__The data__
○ ○ ○

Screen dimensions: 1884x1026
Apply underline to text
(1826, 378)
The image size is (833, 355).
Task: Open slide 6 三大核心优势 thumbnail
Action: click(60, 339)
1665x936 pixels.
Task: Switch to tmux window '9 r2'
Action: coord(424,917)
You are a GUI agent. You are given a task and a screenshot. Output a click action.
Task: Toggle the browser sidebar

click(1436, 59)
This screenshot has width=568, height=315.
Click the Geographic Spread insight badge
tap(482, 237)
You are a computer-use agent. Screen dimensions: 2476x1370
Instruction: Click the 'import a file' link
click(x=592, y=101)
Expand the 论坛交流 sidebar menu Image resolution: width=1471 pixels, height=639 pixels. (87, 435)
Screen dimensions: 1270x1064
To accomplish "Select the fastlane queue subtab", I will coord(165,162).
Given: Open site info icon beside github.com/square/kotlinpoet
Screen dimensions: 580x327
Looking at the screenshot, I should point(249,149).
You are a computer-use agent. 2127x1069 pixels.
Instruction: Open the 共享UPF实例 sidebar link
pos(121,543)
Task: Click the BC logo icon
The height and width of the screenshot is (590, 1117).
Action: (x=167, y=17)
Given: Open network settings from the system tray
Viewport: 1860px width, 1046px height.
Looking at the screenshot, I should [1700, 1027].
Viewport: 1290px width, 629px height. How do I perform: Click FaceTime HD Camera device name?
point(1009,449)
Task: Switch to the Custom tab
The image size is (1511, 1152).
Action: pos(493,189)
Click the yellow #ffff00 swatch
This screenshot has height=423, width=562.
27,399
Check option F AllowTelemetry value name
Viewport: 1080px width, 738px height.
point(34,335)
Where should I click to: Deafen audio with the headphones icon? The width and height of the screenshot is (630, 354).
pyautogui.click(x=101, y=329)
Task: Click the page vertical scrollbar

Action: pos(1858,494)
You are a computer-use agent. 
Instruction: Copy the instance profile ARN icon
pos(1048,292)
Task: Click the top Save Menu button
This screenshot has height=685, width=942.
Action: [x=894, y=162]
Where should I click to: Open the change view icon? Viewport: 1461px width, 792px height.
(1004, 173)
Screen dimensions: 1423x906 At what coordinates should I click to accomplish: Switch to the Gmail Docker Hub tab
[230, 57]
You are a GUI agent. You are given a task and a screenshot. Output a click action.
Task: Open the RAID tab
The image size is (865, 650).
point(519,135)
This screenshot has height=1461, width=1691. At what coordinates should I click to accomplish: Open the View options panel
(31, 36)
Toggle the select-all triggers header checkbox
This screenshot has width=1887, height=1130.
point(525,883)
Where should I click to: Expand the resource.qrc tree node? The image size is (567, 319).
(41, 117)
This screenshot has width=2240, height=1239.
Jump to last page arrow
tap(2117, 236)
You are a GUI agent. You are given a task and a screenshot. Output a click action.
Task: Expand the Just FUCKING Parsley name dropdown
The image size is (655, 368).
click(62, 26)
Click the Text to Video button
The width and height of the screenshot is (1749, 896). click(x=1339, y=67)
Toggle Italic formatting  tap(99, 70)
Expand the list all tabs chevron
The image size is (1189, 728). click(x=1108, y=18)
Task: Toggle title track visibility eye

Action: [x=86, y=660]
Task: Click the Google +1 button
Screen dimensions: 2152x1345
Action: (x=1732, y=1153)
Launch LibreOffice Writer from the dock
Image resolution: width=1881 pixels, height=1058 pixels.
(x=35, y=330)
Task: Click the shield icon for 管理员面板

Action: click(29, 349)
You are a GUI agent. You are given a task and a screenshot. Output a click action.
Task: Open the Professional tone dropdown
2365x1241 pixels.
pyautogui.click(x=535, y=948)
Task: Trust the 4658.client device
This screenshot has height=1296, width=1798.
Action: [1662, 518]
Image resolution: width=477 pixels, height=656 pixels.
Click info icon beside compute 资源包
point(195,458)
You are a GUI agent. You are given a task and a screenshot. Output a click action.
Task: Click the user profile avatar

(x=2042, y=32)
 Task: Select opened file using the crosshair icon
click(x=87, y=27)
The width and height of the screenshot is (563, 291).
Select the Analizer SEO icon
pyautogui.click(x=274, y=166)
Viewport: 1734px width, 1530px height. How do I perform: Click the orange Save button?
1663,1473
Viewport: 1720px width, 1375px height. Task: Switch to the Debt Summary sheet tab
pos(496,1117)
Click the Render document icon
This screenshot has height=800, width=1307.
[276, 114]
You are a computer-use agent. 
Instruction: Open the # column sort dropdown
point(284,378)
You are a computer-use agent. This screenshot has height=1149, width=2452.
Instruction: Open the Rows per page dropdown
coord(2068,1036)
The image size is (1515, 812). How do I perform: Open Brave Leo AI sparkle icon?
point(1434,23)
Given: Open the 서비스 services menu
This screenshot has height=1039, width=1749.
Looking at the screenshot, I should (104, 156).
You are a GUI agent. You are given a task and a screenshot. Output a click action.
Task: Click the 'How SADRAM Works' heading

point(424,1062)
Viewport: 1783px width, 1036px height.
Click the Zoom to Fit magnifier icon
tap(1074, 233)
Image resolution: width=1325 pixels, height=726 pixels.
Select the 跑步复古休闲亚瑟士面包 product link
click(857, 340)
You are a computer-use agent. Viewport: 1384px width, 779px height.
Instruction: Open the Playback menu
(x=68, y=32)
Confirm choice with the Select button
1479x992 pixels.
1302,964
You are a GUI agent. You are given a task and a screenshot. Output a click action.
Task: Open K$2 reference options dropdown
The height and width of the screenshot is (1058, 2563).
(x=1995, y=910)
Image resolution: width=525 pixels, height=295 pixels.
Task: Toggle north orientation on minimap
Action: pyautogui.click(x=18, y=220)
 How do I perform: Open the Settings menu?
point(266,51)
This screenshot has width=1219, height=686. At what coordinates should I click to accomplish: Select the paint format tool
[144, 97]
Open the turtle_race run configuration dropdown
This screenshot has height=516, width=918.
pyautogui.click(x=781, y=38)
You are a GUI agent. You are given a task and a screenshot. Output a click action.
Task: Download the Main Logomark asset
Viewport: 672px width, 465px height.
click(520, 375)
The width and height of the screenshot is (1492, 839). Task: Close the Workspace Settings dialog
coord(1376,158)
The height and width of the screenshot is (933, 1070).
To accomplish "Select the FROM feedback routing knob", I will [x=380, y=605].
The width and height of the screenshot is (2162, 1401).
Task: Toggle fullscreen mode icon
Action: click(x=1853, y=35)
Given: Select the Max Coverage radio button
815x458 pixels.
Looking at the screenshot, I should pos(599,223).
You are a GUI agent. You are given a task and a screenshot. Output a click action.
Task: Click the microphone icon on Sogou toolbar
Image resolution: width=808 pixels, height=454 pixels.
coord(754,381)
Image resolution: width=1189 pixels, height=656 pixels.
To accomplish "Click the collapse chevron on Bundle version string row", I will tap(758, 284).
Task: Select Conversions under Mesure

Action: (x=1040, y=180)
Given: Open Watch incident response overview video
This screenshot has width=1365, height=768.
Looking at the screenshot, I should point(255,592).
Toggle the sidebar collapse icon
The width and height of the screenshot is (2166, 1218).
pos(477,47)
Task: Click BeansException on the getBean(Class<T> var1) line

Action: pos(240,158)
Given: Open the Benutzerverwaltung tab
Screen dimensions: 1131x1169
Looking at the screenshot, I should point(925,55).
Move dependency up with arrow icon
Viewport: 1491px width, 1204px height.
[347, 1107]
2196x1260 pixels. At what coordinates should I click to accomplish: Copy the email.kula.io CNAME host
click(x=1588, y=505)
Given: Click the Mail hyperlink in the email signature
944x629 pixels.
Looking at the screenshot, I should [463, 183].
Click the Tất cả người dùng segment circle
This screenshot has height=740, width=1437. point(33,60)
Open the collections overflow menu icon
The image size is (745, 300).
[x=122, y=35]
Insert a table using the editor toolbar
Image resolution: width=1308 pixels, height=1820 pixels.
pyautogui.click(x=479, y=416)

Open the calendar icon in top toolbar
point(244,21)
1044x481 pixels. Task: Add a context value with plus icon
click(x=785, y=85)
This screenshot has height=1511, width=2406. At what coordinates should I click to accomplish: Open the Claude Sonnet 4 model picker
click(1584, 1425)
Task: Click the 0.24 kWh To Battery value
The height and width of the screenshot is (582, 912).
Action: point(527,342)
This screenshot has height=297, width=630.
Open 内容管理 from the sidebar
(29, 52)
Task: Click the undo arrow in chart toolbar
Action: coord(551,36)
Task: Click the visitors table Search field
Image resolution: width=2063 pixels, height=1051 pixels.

○ ○ ○

__Task prompt__
When a line in the material above holds the word "collapse", copy that line.

__Answer to the exercise__
To accomplish "Click the collapse chevron on Bundle version string row", I will tap(758, 284).
Toggle the sidebar collapse icon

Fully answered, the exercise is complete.